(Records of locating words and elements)
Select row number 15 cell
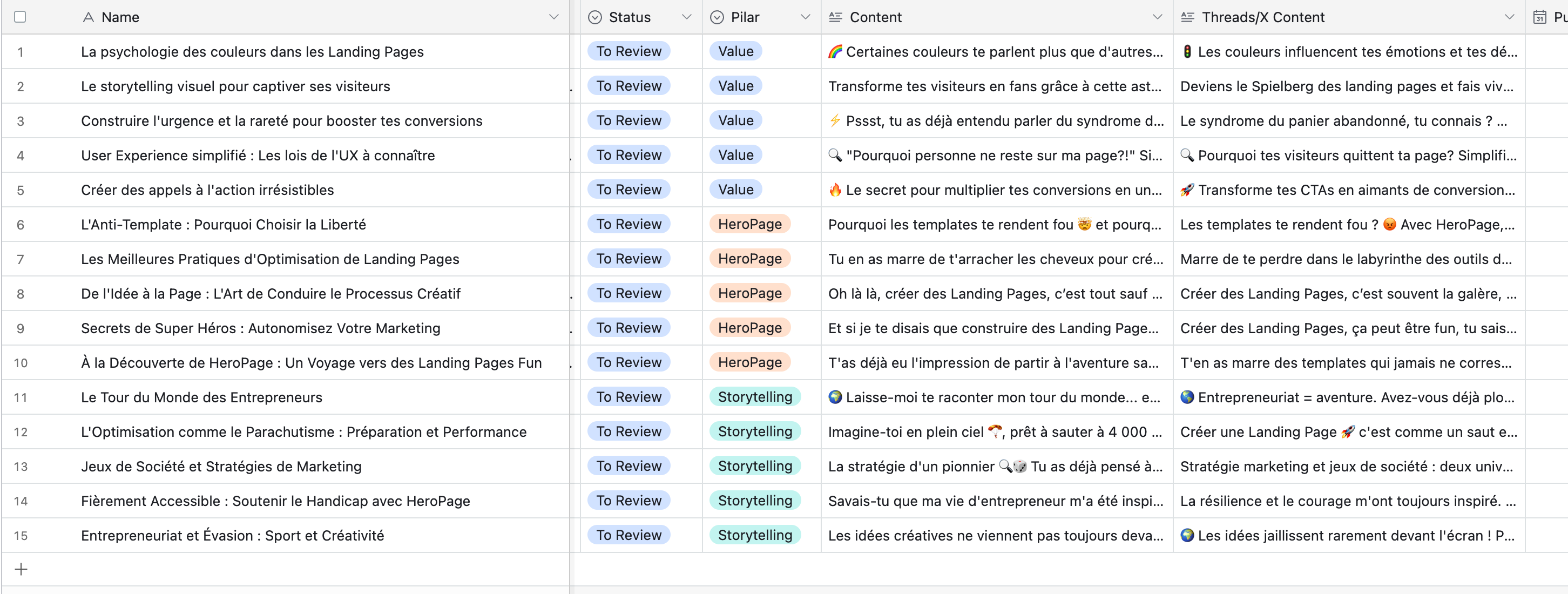The height and width of the screenshot is (594, 1568). pyautogui.click(x=21, y=536)
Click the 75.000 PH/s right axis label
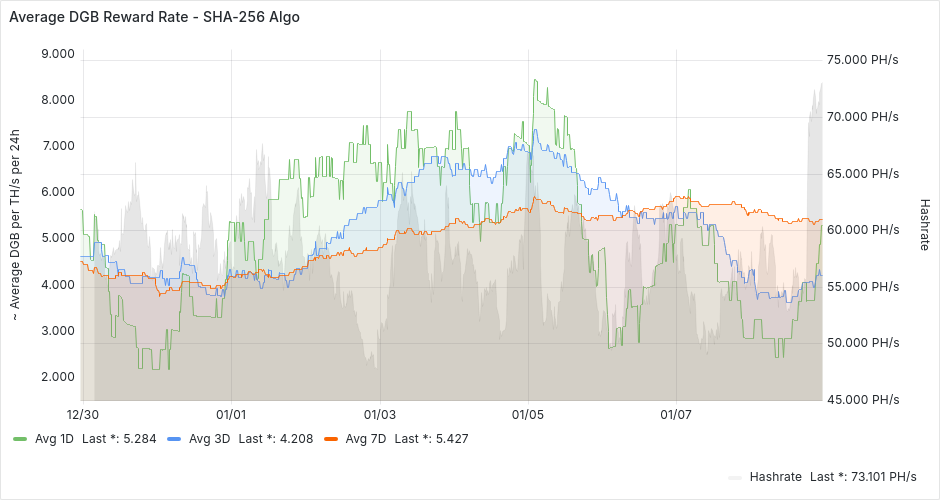The height and width of the screenshot is (500, 940). click(x=864, y=60)
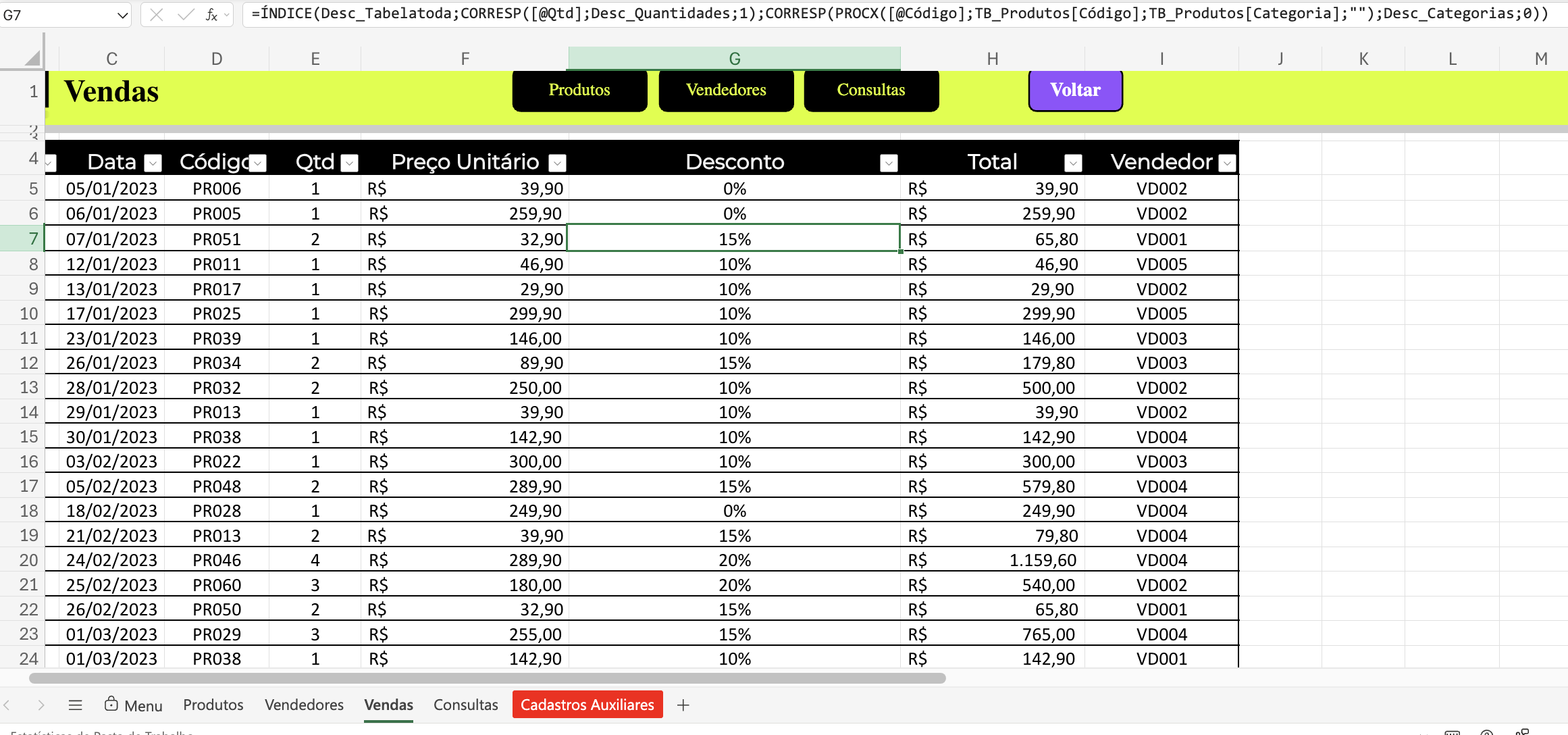The width and height of the screenshot is (1568, 735).
Task: Open the Total column filter dropdown
Action: [1073, 163]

**Task requirements:** Copy the entries above word for word, leaving out the pictures.

**Written answer:**
Select row number 15 cell
The height and width of the screenshot is (594, 1568). pyautogui.click(x=21, y=536)
Click the 75.000 PH/s right axis label
The height and width of the screenshot is (500, 940). click(x=864, y=60)
The width and height of the screenshot is (1568, 735).
Task: Open the Total column filter dropdown
Action: [1073, 163]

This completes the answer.